60 anos de Israel
Correio Braziliense


             Com a colaboração do então presidente da Assembléia Geral das Nações Unidas, o brasileiro Oswaldo Aranha, o Estado de Israel foi criado pela comunidade internacional e comemora agora 60 anos de existência. Para alguns, a (re)criação de um Estado judeu naquela região, quase dois milênios após a destruição dos últimos resquícios de um poder político judaico, pareceu um milagre. Para outros, um acontecimento que contraria a lógica histórica. E, para poucos, principalmente aqueles que esqueceram que o bloco soviético mostrou mais entusiasmo por Israel do que os EUA ou a Inglaterra, o país representava um fato colonial.
         Como 60 anos é muito tempo, principalmente numa época em que até acontecimentos são objeto de consumo rápido, vale a pena lembrar os 3 fatores que efetivamente devem ser colocados nos fundamentos do novo Estado: 1) o sonho milenar do “retorno” a Sion, que era mais uma nostalgia do que uma atitude, recitada pelos judeus no final de várias rezas; 2) as condições materiais de existência dos judeus na Polônia e no Império Czarista, que deixaram grande parte da população judaica em situação de miséria, propiciando o surgimento de idéias messiânicas e políticas de autodeterminação nacional; 3) o Holocausto, massacre de metade da população judaica mundial por parte dos nazistas e a destruição da cultura judaica de língua iídiche, que reascendeu a coesão do povo judeu em torno de uma idéia nacional.
         A idéia sionista e o Holocausto são fatores que merecem ser um pouco mais esclarecidos. No início do século XX, um jovem pensador judeu russo escreveu uma obra baseada no pensamento marxista em que mostrava a importância de os judeus se espalharem por todos os setores da pirâmide social. Borochov (este era o nome dele) pode ser considerado uma espécie de pai espiritual do kibutz, a colônia agrícola coletiva para onde uma importante parcela de jovens judeus socialistas europeus se mudou. De fato, nos primeiros anos do século, a composição social do que poderíamos chamar genericamente de Palestina era muito curiosa: de um lado, o proprietário de terra árabe que explorava o camponês e sua família numa relação que poderia perfeitamente ser chamada de feudal. De outro, colônias agrícolas judaicas onde ninguém era proprietário dos bens de produção (terra, máquinas, ferramentas) e até mesmo de bens de uso como roupas.
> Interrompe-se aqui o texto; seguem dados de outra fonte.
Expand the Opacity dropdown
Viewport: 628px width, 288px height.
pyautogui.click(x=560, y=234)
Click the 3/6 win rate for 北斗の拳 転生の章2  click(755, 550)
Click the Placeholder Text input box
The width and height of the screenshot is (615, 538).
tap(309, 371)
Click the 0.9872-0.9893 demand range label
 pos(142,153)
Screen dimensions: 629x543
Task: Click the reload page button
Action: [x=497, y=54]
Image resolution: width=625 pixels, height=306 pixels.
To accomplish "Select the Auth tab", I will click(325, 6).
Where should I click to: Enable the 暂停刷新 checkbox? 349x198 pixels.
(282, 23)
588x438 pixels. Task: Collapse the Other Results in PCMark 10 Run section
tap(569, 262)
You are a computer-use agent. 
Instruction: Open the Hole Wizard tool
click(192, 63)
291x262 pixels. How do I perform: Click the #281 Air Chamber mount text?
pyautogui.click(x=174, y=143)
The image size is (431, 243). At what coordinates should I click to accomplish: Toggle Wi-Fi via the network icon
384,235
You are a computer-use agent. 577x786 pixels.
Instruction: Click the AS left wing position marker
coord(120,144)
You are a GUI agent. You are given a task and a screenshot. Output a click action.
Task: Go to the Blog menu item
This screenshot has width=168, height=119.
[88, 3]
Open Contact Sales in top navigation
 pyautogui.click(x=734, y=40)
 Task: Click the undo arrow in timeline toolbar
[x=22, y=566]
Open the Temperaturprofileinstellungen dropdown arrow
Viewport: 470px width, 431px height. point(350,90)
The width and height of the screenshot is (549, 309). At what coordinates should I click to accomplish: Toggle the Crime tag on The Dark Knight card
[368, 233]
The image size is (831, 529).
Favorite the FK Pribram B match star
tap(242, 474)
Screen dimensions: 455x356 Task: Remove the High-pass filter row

Era o comunismo levado a sua última conseqüência, já que cada um dava de si o que podia e recebia o que precisava, dentro dos limites das possibilidades da coletividade. Assim, antes de haver propriamente um choque entre árabes e judeus, houve um choque de caráter social.
         Mais tarde ocorreria o Holocausto. Nunca será possível superestimar a importância que o massacre nazista teve sobre os judeus. Devemos lembrar que os judeus estavam na Polônia e adjacências havia 7 séculos (mais que o tempo decorrido da existência do Brasil pós-descobrimento) e que, por ocasião das perseguições nazistas, receberam muito pouca solidariedade de poloneses não-judeus, salvo raras e honrosas exceções. Pelo contrário, sabe-se hoje que poloneses, ucranianos e até lituanos colaboraram grandemente na caça aos judeus, sendo que, em algumas situações, foram bastante ativos nessas tarefas degradantes. O judaísmo polonês desenvolveu uma cultura própria, sustentada em uma língua estruturada no alemão medieval, acrescida de palavras eslavas e hebraicas (língua, por sinal, utilizada por Isaac Bashevis Singer, prêmio Nobel de Literatura). Os nazistas e seus aliados acabaram com o judaísmo de fala iídiche e com 6 milhões de judeus, assassinados apenas por sua etnia, real ou imaginária. E muita gente não conseguiu fugir do nazismo por não ter, simplesmente, para onde ir.
         Assim, a idéia de um lar nacional, um abrigo seguro, para onde os perseguidos pudessem se dirigir é facilmente compreensível. Para muitos sobreviventes do Holocausto a única chance era fazer parte de um estado próprio, judeu, Israel.
         É verdade que o país talvez não tenha feito jus a todos os sonhos igualitários. É verdade também que esses sonhos não passam atualmente de vaga lembrança, no mundo inteiro, hoje varrido por um pragmatismo assustador. O kibutz deu lugar aos muros de concreto, a integração cedeu à exclusão, e isso é triste. Mas será tão diferente das fortalezas em que nós todos nos entrincheiramos, defendendo-nos, com altos muros, grades e porteiros uniformizados, dos brasileiros pobres e miseráveis? Mais do que julgar levianamente, o que nos resta é desejar que Israel encontre com seus vizinhos um caminho de harmonia e respeito. Todos merecem viver em paz.